In summary, we confirm that common SNPs on chromosome 9p21.3 are associated with CAC, a well-recognized subclinical marker of CAD and a predictor of MI. We find that one mechanism underlying the well-replicated association of this locus with MI/CAC is likely to involve increased platelet reactivity, also a risk factor for CVD events. This observation is consistent with the observation that this locus is a risk factor for thromboembolic disease more generally, including stroke. Additional studies, including in subjects from other ethnic groups and with varying degrees of CVD severity, to further define the importance of platelet reactivity in those who carry the at-risk genotype may provide mechanistic insights towards personalized medicine through genotype-specific interventions that target platelet reactivity.

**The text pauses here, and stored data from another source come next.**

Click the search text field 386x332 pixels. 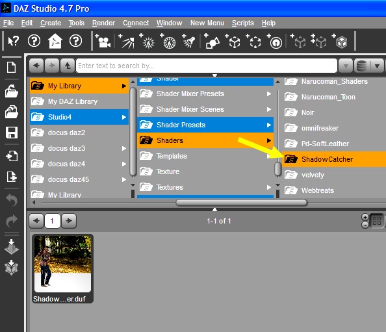[206, 66]
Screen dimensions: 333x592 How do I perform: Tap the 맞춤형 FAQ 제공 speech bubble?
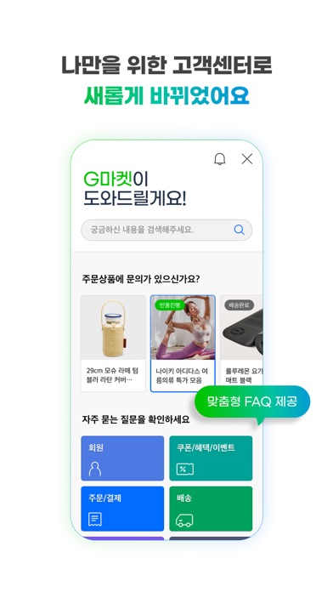point(252,401)
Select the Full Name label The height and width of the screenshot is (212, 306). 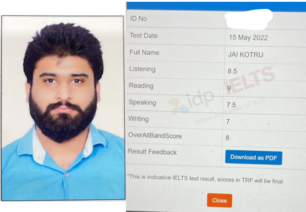[x=144, y=52]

This work was supported by NIH research grants U01 HL72515 and R01 HL088119, University of Maryland General Clinical Research Center grant (M01 RR 16500), and the Paul Beeson Physician Faculty Scholars in Aging Program of the American Federation of Aging Research. Partial funding was also provided by the Mid-Atlantic Nutrition and Obesity Research Center (P30 DK072488) and the Baltimore Veterans Administration Medical Center Geriatric Research and Education Clinical Center. GeneSTAR was supported by the National Heart, Lung, and Blood Institute through the PROGENI (U01 HL72518) and STAMPEED (R01 HL087698-01) consortia. This research was conducted in part using data and resources from the Framingham Heart Study of the National Heart, Lung and Blood Institute of the National Institutes of Health and Boston University School of Medicine, and was also supported by the National Heart, Lung and Blood Institute’s Framingham Heart Study (Contract No. N01-HC-25195) and its contract with Affymetrix, Inc for genotyping services (Contract No. N02-HL-6-4278), and through R01 HL48157. The analyses reflect intellectual input and resource development from the Framingham Heart Study investigators participating in the SNP Health Association Resource (SHARe) project. A portion of this research utilized the Linux Cluster for Genetic Analysis (LinGA-II) funded by the Robert Dawson Evans Endowment of the Department of Medicine at Boston University School of Medicine and Boston Medical Center.
The authors declare no competing interests.